YOUR INSTRUCTIONS - Copy out the entries below with every "Locate each element" changed to "Find each item", leaving all else the same.

Entries for locating text and elements:
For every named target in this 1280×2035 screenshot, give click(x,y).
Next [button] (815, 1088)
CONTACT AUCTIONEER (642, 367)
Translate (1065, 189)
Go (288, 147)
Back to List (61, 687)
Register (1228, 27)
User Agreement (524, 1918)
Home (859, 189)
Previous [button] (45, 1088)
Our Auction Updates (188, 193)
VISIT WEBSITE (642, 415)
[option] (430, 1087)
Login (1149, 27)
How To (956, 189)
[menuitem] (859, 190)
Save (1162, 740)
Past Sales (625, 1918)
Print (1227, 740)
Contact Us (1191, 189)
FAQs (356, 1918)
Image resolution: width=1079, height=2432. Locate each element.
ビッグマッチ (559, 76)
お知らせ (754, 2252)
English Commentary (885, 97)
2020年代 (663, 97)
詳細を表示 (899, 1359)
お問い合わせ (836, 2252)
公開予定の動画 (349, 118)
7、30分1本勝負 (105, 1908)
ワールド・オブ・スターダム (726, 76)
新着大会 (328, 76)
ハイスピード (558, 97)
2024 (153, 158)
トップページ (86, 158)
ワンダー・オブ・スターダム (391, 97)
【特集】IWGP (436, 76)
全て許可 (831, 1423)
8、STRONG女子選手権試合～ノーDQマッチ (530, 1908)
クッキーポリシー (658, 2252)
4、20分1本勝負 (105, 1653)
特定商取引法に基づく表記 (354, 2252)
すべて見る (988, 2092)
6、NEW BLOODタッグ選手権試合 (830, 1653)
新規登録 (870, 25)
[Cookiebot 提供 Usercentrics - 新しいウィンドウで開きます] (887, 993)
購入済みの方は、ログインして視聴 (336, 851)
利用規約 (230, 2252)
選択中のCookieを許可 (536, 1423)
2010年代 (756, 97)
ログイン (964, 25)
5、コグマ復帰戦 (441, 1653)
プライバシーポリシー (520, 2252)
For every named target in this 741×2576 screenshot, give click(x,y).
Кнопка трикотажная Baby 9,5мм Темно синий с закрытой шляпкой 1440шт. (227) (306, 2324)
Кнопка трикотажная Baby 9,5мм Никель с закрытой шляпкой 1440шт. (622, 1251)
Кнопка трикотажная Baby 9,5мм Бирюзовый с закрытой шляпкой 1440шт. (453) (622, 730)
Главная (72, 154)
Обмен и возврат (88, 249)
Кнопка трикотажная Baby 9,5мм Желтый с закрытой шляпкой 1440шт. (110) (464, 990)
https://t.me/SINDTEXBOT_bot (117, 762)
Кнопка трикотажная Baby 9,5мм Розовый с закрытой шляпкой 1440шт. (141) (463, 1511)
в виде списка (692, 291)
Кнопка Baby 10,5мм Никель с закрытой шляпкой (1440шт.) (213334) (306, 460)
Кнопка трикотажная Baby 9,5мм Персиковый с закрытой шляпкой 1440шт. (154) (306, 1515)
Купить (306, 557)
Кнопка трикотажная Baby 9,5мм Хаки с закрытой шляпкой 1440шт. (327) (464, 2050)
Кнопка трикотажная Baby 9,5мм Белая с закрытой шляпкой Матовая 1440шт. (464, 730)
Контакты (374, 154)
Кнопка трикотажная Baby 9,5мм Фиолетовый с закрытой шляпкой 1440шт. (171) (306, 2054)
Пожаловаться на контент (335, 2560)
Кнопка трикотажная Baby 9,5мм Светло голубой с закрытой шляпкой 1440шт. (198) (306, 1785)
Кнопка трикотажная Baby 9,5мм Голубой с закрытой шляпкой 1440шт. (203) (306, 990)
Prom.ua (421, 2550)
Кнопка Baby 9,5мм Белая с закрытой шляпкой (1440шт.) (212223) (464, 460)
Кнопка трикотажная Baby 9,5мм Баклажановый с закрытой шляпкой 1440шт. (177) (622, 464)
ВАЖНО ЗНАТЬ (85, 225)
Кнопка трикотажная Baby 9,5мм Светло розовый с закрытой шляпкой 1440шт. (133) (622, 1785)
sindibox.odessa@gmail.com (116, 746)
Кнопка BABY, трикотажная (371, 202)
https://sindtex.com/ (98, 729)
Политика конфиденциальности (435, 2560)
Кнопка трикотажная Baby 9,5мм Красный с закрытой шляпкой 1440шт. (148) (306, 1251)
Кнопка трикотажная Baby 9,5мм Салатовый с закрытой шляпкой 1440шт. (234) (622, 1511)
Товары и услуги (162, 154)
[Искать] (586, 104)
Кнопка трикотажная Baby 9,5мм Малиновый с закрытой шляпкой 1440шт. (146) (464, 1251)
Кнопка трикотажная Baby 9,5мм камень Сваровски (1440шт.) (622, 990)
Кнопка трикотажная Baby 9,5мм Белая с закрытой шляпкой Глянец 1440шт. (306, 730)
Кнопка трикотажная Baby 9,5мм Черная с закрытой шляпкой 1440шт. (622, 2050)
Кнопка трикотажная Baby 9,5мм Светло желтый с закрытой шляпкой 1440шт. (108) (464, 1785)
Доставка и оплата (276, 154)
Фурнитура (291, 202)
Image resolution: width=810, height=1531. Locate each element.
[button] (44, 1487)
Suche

RESPONSE -
For every named target in this 1280×2035 screenshot, give click(x,y).
Next [button] (815, 1088)
CONTACT AUCTIONEER (642, 367)
Translate (1065, 189)
Go (288, 147)
Back to List (61, 687)
Register (1228, 27)
User Agreement (524, 1918)
Home (859, 189)
Previous [button] (45, 1088)
Our Auction Updates (188, 193)
VISIT WEBSITE (642, 415)
[option] (430, 1087)
Login (1149, 27)
How To (956, 189)
[menuitem] (859, 190)
Save (1162, 740)
Past Sales (625, 1918)
Print (1227, 740)
Contact Us (1191, 189)
FAQs (356, 1918)
Image resolution: width=1079, height=2432. Find each item.
ビッグマッチ (559, 76)
お知らせ (754, 2252)
English Commentary (885, 97)
2020年代 (663, 97)
詳細を表示 (899, 1359)
お問い合わせ (836, 2252)
公開予定の動画 (349, 118)
7、30分1本勝負 (105, 1908)
ワールド・オブ・スターダム (726, 76)
新着大会 (328, 76)
ハイスピード (558, 97)
2024 (153, 158)
トップページ (86, 158)
ワンダー・オブ・スターダム (391, 97)
【特集】IWGP (436, 76)
全て許可 (831, 1423)
8、STRONG女子選手権試合～ノーDQマッチ (530, 1908)
クッキーポリシー (658, 2252)
4、20分1本勝負 (105, 1653)
特定商取引法に基づく表記 (354, 2252)
すべて見る (988, 2092)
6、NEW BLOODタッグ選手権試合 (830, 1653)
新規登録 (870, 25)
[Cookiebot 提供 Usercentrics - 新しいウィンドウで開きます] (887, 993)
購入済みの方は、ログインして視聴 (336, 851)
利用規約 (230, 2252)
選択中のCookieを許可 (536, 1423)
2010年代 (756, 97)
ログイン (964, 25)
5、コグマ復帰戦 (441, 1653)
プライバシーポリシー (520, 2252)
For every named target in this 741×2576 screenshot, give click(x,y).
Кнопка трикотажная Baby 9,5мм Темно синий с закрытой шляпкой 1440шт. (227) (306, 2324)
Кнопка трикотажная Baby 9,5мм Никель с закрытой шляпкой 1440шт. (622, 1251)
Кнопка трикотажная Baby 9,5мм Бирюзовый с закрытой шляпкой 1440шт. (453) (622, 730)
Главная (72, 154)
Обмен и возврат (88, 249)
Кнопка трикотажная Baby 9,5мм Желтый с закрытой шляпкой 1440шт. (110) (464, 990)
https://t.me/SINDTEXBOT_bot (117, 762)
Кнопка трикотажная Baby 9,5мм Розовый с закрытой шляпкой 1440шт. (141) (463, 1511)
в виде списка (692, 291)
Кнопка Baby 10,5мм Никель с закрытой шляпкой (1440шт.) (213334) (306, 460)
Кнопка трикотажная Baby 9,5мм Персиковый с закрытой шляпкой 1440шт. (154) (306, 1515)
Купить (306, 557)
Кнопка трикотажная Baby 9,5мм Хаки с закрытой шляпкой 1440шт. (327) (464, 2050)
Кнопка трикотажная Baby 9,5мм Белая с закрытой шляпкой Матовая 1440шт. (464, 730)
Контакты (374, 154)
Кнопка трикотажная Baby 9,5мм Фиолетовый с закрытой шляпкой 1440шт. (171) (306, 2054)
Пожаловаться на контент (335, 2560)
Кнопка трикотажная Baby 9,5мм Светло голубой с закрытой шляпкой 1440шт. (198) (306, 1785)
Кнопка трикотажная Baby 9,5мм Голубой с закрытой шляпкой 1440шт. (203) (306, 990)
Prom.ua (421, 2550)
Кнопка Baby 9,5мм Белая с закрытой шляпкой (1440шт.) (212223) (464, 460)
Кнопка трикотажная Baby 9,5мм Баклажановый с закрытой шляпкой 1440шт. (177) (622, 464)
ВАЖНО ЗНАТЬ (85, 225)
Кнопка трикотажная Baby 9,5мм Светло розовый с закрытой шляпкой 1440шт. (133) (622, 1785)
sindibox.odessa@gmail.com (116, 746)
Кнопка BABY, трикотажная (371, 202)
https://sindtex.com/ (98, 729)
Политика конфиденциальности (435, 2560)
Кнопка трикотажная Baby 9,5мм Красный с закрытой шляпкой 1440шт. (148) (306, 1251)
Кнопка трикотажная Baby 9,5мм Салатовый с закрытой шляпкой 1440шт. (234) (622, 1511)
Товары и услуги (162, 154)
[Искать] (586, 104)
Кнопка трикотажная Baby 9,5мм Малиновый с закрытой шляпкой 1440шт. (146) (464, 1251)
Кнопка трикотажная Baby 9,5мм камень Сваровски (1440шт.) (622, 990)
Кнопка трикотажная Baby 9,5мм Белая с закрытой шляпкой Глянец 1440шт. (306, 730)
Кнопка трикотажная Baby 9,5мм Черная с закрытой шляпкой 1440шт. (622, 2050)
Кнопка трикотажная Baby 9,5мм Светло желтый с закрытой шляпкой 1440шт. (108) (464, 1785)
Доставка и оплата (276, 154)
Фурнитура (291, 202)
Image resolution: width=810, height=1531. Find each item.
[button] (44, 1487)
Suche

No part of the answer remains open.